Friday, December 8, 7 pm
Tickets: Free with museum admission. Advance reservations for members only.


Everyone’s Carol

Join us for this bespoke, stripped down, everyman’s version of Dickens’s classic text about one last opportunity to make the wrong right. Over the past six years, thousands of people have seen and been part of the work, from London to New York City. This semi- staged production focuses on the original text and is told in a timeless manner. Actor Austin Pendleton’s portrayal as a surprisingly pensive Scrooge will haunt you! With Jim Graseck, busker violinist. Appropriate for ages 10 and up.

The exhibition Charles Dickens and the Spirit of Christmas will be open at 5:30 pm for program attendees.

Friday, December 15, 6:30 pm
Tickets: $25; $20 for members; $10 for children 12 and under.


Organization and Sponsorship

This exhibition is made possible with generous support from Fay and Geoffrey Elliott, the Parker Gilbert Memorial Fund, Ronay and Richard Menschel, and an anonymous donor, and assistance from Joshua W. Sommer, Susan Jaffe Tane, Susanna Borghese, and Mr. and Mrs. Clement C. Moore II.

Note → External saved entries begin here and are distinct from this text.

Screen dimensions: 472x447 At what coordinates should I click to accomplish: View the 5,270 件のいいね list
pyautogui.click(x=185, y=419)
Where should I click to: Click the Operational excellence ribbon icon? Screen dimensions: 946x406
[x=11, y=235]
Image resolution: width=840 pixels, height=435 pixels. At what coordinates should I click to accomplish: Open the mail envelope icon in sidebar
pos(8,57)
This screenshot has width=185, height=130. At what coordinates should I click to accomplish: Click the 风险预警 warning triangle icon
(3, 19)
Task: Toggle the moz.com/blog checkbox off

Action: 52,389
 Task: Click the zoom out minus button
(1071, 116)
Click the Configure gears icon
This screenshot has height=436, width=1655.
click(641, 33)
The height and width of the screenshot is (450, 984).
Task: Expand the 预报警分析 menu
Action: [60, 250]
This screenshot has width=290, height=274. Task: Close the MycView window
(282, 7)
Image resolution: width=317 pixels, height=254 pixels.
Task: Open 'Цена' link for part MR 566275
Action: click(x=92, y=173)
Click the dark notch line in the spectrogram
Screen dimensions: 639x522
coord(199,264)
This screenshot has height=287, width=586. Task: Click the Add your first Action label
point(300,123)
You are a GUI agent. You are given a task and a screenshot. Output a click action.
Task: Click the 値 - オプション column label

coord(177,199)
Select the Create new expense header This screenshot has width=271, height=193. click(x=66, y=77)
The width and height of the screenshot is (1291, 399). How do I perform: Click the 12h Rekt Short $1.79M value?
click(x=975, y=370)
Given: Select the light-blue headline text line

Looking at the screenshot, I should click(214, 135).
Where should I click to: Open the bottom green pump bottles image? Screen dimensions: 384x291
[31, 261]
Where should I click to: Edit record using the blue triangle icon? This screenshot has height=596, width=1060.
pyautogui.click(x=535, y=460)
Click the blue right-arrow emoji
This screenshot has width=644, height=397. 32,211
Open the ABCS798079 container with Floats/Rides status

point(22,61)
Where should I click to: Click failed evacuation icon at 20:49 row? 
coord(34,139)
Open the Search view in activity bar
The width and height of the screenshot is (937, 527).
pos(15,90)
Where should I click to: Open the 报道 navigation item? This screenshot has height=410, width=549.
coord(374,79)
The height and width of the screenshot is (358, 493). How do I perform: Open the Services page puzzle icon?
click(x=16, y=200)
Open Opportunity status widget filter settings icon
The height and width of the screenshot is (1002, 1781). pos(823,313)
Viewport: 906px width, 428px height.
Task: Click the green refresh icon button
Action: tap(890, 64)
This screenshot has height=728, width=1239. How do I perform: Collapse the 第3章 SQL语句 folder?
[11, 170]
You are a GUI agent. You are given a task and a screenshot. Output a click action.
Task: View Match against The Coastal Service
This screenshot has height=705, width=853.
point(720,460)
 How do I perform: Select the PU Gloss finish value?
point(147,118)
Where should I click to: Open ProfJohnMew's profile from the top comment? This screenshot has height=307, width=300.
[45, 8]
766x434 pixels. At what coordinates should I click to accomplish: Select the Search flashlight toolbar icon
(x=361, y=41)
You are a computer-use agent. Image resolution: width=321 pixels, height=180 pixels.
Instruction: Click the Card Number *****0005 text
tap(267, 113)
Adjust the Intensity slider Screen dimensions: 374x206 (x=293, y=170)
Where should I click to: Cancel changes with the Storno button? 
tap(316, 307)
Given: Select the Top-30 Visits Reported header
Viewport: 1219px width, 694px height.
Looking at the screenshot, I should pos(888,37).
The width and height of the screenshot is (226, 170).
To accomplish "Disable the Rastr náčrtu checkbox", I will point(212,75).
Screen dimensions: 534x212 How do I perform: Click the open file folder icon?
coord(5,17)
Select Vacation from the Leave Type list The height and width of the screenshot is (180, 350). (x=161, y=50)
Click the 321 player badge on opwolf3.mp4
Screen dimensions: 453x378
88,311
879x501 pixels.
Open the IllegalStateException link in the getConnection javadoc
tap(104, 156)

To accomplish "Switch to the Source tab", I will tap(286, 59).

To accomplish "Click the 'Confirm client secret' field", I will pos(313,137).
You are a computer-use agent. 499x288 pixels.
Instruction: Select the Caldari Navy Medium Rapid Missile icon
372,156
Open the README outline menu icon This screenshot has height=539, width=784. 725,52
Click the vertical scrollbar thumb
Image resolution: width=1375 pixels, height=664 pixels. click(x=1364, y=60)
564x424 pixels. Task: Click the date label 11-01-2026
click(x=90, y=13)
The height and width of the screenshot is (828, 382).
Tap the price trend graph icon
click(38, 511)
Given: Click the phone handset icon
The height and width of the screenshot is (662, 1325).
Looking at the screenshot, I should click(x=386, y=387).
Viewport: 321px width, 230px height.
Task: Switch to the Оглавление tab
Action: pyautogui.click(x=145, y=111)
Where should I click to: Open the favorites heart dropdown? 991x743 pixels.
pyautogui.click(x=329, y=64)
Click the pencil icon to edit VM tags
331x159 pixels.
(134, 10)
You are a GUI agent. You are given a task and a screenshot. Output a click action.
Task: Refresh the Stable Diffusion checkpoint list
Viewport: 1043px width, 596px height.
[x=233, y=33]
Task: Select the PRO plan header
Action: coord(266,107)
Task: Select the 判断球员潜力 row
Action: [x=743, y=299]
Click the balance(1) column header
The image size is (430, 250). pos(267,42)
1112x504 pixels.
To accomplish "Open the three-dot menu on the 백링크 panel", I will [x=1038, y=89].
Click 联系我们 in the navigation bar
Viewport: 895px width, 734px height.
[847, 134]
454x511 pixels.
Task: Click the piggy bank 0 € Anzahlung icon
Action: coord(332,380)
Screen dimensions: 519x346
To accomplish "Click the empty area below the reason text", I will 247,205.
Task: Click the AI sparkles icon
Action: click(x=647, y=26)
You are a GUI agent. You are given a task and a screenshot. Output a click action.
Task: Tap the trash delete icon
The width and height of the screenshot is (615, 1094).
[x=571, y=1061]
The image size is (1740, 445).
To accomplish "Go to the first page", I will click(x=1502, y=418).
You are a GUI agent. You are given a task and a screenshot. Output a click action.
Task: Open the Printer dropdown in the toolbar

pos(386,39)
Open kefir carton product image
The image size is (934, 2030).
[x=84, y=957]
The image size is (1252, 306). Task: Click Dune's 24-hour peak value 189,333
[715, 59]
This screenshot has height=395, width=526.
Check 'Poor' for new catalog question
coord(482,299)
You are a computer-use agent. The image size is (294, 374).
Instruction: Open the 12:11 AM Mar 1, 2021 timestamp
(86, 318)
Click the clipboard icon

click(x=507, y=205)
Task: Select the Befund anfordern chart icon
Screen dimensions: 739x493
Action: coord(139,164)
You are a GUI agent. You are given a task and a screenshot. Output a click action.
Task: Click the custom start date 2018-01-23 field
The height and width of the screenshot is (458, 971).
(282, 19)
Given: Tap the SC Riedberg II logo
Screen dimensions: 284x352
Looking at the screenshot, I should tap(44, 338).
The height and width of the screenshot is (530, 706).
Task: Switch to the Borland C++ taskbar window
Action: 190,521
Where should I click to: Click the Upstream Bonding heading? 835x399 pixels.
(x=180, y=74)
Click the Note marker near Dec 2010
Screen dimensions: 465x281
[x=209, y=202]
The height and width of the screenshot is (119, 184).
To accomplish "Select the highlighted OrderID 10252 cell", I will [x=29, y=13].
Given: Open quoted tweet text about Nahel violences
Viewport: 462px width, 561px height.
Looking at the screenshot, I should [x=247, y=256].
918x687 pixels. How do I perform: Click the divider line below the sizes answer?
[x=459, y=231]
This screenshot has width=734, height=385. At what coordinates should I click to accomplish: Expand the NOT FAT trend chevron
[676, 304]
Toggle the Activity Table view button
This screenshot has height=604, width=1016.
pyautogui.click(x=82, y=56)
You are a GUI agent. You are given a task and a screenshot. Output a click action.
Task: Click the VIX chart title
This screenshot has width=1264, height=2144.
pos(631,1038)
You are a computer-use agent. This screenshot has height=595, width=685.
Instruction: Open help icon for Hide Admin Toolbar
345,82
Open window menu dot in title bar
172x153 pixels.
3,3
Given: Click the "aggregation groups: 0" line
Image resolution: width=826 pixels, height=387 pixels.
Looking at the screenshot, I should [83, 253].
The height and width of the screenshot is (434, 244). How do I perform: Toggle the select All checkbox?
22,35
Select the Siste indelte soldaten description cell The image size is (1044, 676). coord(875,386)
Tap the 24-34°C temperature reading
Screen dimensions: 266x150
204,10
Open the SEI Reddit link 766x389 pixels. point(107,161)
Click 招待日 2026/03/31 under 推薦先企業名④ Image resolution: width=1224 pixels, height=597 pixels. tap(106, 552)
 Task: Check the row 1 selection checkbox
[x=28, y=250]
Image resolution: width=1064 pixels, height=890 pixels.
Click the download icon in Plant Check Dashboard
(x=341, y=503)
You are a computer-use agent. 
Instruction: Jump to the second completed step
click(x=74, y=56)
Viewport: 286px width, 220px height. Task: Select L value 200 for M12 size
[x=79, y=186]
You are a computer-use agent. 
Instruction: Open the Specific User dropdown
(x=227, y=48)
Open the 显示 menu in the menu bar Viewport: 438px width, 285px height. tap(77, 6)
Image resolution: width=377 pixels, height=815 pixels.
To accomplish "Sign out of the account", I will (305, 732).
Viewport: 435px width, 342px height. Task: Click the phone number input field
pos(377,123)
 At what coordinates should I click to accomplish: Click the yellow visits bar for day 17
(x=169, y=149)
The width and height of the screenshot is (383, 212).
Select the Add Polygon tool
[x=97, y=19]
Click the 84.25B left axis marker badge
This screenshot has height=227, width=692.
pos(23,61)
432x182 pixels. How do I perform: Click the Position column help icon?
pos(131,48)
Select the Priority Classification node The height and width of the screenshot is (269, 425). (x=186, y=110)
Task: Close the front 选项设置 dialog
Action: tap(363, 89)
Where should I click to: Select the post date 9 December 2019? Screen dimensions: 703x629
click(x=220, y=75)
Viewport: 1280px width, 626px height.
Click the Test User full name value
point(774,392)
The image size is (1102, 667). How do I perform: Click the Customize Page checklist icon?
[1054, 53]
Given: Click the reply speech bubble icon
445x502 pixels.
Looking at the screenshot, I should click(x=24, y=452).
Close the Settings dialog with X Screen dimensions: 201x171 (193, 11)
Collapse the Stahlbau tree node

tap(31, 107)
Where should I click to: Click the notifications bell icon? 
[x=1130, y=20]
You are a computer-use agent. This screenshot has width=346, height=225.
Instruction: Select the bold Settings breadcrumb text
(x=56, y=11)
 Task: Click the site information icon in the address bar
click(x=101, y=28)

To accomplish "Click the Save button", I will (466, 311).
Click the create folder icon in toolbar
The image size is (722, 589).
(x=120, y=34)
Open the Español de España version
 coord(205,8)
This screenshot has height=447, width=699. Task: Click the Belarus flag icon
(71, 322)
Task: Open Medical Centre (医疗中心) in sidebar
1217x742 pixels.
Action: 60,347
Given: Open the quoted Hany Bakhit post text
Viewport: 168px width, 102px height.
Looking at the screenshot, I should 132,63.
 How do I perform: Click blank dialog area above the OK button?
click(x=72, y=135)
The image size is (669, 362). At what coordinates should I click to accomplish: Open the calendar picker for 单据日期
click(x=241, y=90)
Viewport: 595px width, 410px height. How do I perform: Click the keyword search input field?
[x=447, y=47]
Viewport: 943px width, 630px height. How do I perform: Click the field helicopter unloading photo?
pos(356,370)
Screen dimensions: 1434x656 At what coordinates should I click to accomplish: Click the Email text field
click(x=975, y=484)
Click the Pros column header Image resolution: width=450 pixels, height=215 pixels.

The programs of the Morgan Library & Museum are made possible with public funds from the New York City Department of Cultural Affairs in partnership with the City Council, and by the New York State Council on the Arts with the support of Governor Andrew Cuomo and the New York State Legislature.



A complex of buildings in the heart of New York City, the Morgan Library & Museum began as the private library of financier Pierpont Morgan, one of the preeminent collectors and cultural benefactors in the United States. Today it is a museum, independent research library, music venue, architectural landmark, and historic site. A century after its founding, the Morgan maintains a unique position in the cultural life of New York City and is considered one of its greatest treasures. With the 2006 reopening of its newly renovated campus, designed by renowned architect Renzo Piano, and the 2010 refurbishment of the original library, the Morgan reaffirmed its role as an important repository for the history, art, and literature of Western civilization from 4000 B.C. to the twenty-first century.